The recent criticisms of President Trump’s press conference Sunday, in which he noted that the “federal government is following the lead of the states” is foretelling of a threat far greater than the one the nation faces with the COVID-19 pandemic.
As a free democratic republic we should fear, not plea for, centralized government control. We need only look to China for an example of the damages and threat this can lead to for our country.
Vice President Pence, himself the former Indiana governor, confirmed the President’s perspective stating, “that is the way our system works. It’s extremely important that the American people recognize that one of the things that makes America different is that we have a system of federalism…….it is locally executed, state managed and federally supported.”
While we see the current COVID-19 epidemic as a significant threat to our country, it is one that will soon be eliminated as a result of the talent in our scientific community. Unfortunately, this disease has ignited a greater menace that will destroy our country. Out of fear our nation is relinquishing its freedoms and deserting its public duties and instead relying on government control.
What the president and vice president are confirming is that our government derives its powers from the governed - the people. This country and its governmental structures are designed on the concept that we, the governed, have the authority and therefore should provide the leadership for actions to be taken. We should not relinquish that responsibility or duty.
Not only did the President’s remarks support the concept of a democratic republic but they also promoted a common sense approach to finding a solution. As the vice president explained, “We want the people on the ground- the decision makers- to have what they need. We want the states to be able to manage the unique circumstances in their states.”
Each state is experiencing the current pandemic differently, thereby justifying different responses based on the services available and the needs identified.
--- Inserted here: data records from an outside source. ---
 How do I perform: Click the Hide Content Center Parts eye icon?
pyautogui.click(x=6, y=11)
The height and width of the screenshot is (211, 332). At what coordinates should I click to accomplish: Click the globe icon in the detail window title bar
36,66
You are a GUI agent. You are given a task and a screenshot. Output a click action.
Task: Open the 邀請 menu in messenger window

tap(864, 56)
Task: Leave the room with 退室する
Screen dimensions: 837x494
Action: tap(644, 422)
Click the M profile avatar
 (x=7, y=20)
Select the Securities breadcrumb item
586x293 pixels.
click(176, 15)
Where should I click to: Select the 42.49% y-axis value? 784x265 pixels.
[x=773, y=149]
Just as it is erroneous the think “one size fits all,” likewise one action does not fit all circumstances. Solutions must fit the circumstances in each state and the various communities within each state.
Granted, as the local government units get smaller, such as at the state and county level, there is a need for a common approach that assures continuity of controls within a certain geography. Recent decisions in the state are an example of how federalism works. Governor Cooper has closed all state schools, restricted certain business operations and crowd sizes. In the process he is funneling resources to those counties, towns and communities based on specific needs.
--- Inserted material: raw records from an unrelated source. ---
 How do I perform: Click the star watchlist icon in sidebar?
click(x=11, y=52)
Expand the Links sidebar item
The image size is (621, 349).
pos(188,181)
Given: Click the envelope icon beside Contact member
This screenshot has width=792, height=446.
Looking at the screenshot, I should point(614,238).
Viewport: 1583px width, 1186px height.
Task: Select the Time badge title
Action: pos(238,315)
Carteret County likewise must be prepared to standardize the policies which are currently being introduced in a haphazard fashion. The county’s 11 towns have initiated various levels of public controls, again based on their needs and concerns. The lack of a common action is beginning to create confusion which only amplifies fears and creates doubts about leadership. But this can and will soon be addressed as the county mayors and commissioners gain more knowledge about the disease.
The president is right in stating that the federal government will rely on the leadership of the state leaders. But so too is the vice president when he notes that we “must recognize” our duty and responsibilities to lead rather than to relinquish our freedoms to big government out of fear.
The epidemic will soon be history. The question that should concern us is, will our democratic republic based on the very federalism noted by the vice president still be with us or will it too be relegated to history?